With Italy ranked 30 out of 31 advanced economies by the World Bank in the ease of doing business, the IMF said in its latest health check on Italy that priority should be given to injecting competition into product markets and improving public services.
The Fund also urged cuts in taxes on capital and income to boost employment and growth.
It focused particularly on Italy’s tax wedge - the difference between total labour costs to the employer and net take-home pay - which at 48 percent in 2012 compared with an average of 36 percent across the membership of the Organisation for Economic Cooperation and Development.
But a narrow focus on labour costs, important though they are, conceals as much as it reveals.
Germany is one of five countries, including Belgium, France and Austria, with higher tax wedges than Italy, according to OECD data. So labour costs are only part of the equation.
Ebrahim Rahbari, an economist with Citi in London, said high income taxes and social security contributions need not be a handicap if they go hand in hand with high productivity - as in Scandinavia - or are used to pay for first-rate infrastructure and public services that increase jobs and growth.
High wages need not be a problem either if matched by efficiency. And there’s the rub. As Italian officials argued to the IMF, the steady deterioration in the country’s unit labour costs relative to the rest of the euro zone is due not to excessive wage increases but to weak labour productivity, which has declined since the launch of the euro.
Just why Italy has underperformed for so long is hotly debated. The small size of Italian firms, the failure of business to respond to Asia’s rise and the country’s dysfunctional politics are among the culprits.
An OECD report last week highlighted Italy’s poor basic numeracy and literacy skills, which are among the worst of any advanced economy.
But Italy has pushed through reforms that should have helped it adapt to the rigors of a single exchange rate.
Product markets have become less, not more, regulated; Italy’s state-funded pensions regime is on a steadier footing since the retirement age was raised and contributions increased; and job market reforms in 2012 clarified dismissal conditions.
“They appear to be doing things if you look at some indicators, but we haven’t seen the results,” said Paul O’Brien, head of the Italy desk of the OECD in Paris.
“If you’ve got policy directed towards growth and it doesn’t work, you start to ask questions.”
O’Brien suspects the answer includes better legislation and implementing regulations, a more efficient public administration and a speedier judicial system.
“Legislative simplification and transparency will increase economic efficiency in themselves, while also making a contribution to reducing the incentives and opportunities for corruption and organized crime to flourish,” he wrote in a recent working paper.

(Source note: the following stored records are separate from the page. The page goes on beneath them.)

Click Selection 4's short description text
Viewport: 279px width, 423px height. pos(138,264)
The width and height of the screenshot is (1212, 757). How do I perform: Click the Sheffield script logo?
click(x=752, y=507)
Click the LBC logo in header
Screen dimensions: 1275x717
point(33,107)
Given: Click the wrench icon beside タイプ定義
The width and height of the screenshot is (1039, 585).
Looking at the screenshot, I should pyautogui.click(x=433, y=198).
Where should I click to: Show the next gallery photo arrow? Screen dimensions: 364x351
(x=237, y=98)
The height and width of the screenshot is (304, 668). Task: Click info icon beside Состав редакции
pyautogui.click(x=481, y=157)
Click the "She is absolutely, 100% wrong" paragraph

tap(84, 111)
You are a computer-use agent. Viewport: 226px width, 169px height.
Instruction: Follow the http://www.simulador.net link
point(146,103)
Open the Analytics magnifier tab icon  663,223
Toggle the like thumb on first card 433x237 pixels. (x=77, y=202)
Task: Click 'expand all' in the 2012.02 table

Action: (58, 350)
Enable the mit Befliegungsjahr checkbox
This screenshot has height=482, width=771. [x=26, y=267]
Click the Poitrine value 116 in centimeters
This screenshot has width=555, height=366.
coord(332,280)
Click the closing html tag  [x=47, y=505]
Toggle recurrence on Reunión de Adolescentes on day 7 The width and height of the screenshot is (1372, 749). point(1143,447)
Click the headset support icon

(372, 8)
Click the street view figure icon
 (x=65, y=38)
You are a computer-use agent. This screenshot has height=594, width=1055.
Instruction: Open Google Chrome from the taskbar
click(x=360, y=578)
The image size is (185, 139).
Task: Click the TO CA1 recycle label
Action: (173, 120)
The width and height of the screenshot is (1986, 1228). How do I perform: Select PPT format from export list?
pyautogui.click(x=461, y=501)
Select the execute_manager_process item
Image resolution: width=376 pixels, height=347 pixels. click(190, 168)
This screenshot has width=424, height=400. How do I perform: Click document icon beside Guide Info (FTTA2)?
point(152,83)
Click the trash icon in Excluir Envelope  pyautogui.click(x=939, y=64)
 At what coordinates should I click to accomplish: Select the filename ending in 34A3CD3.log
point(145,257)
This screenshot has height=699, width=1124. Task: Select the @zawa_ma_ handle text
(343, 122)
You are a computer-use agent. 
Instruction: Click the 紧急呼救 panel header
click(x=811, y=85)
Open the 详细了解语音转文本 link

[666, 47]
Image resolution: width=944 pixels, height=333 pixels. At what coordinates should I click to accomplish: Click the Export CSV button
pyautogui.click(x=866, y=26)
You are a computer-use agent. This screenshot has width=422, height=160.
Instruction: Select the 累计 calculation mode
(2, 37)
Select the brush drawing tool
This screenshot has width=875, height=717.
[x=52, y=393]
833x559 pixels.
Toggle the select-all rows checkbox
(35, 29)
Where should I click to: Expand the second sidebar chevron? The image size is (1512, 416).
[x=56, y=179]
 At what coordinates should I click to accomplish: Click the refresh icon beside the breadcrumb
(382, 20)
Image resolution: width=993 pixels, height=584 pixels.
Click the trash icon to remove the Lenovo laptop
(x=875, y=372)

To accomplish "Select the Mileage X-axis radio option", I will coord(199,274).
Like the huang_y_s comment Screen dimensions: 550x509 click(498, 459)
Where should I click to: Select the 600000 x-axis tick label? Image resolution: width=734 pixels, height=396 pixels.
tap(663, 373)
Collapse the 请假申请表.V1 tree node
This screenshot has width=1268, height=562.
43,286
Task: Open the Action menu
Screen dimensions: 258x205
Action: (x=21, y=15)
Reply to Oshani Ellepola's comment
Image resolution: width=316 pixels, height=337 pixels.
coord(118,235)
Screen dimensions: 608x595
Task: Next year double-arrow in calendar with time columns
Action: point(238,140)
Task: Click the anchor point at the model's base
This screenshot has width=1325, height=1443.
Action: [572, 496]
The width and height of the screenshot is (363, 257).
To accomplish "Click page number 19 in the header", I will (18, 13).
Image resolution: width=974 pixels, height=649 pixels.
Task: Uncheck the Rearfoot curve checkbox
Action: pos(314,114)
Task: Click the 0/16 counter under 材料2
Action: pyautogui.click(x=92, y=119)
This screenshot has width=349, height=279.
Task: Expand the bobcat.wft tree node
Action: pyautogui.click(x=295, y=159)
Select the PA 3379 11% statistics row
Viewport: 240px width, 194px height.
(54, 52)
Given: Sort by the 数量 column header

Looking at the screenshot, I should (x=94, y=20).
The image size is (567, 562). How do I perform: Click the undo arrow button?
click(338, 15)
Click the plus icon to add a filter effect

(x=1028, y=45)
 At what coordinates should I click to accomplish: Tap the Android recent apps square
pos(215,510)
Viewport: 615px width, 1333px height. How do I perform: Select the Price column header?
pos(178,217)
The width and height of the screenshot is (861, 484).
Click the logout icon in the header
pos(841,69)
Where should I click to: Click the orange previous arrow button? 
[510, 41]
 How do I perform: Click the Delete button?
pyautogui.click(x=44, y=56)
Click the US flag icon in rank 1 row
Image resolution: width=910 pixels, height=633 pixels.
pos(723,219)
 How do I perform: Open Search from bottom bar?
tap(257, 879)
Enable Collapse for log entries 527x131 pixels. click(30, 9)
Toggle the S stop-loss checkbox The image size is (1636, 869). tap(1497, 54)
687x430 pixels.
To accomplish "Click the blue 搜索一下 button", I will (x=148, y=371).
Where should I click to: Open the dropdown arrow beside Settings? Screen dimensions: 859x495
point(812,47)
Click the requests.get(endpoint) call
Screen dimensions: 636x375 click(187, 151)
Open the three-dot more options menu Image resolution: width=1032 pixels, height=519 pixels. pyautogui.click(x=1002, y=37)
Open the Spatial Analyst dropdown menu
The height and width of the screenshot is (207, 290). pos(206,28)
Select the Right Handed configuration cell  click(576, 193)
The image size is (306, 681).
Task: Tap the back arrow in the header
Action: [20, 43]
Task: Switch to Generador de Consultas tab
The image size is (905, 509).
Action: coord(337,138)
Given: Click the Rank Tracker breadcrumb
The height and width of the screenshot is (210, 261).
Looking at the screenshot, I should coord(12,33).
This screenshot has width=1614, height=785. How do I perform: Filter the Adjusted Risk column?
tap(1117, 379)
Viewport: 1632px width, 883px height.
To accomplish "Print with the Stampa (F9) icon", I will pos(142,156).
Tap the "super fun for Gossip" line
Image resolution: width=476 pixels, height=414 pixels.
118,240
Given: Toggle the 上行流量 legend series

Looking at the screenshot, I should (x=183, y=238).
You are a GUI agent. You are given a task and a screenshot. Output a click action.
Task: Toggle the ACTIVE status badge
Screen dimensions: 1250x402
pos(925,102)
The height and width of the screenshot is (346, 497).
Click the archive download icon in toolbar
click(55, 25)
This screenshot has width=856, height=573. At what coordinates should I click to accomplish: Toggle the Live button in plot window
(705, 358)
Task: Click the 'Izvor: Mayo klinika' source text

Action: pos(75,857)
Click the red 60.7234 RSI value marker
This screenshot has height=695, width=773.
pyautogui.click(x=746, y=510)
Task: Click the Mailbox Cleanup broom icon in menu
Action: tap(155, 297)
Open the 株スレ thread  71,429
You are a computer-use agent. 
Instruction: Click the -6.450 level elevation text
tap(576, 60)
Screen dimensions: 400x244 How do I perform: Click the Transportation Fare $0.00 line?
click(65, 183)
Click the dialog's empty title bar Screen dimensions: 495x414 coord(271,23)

What are the chances of such deep-seated change with a fractious coalition government and in the absence of a bond market-induced crisis of confidence?
Rome recently issued a list of policies it has implemented or are in the works, but most economists are underwhelmed.
“Our expectation is that, with or without Berlusconi, the environment doesn’t suggest that you have a mandate necessarily for reform,” Citi’s Rahbari said.
Italians need to price themselves back into work one way or another. Letta’s ambition to cut payroll taxes by 5 billion euros next year would be a step in the right direction.
But Natacha Valla with Goldman Sachs in Paris doubted Italy’s complicated politics would permit Letta to drive through further unpopular measures. “In our view, it is unlikely that large-scale reforms will be approved in the coming months,” she wrote.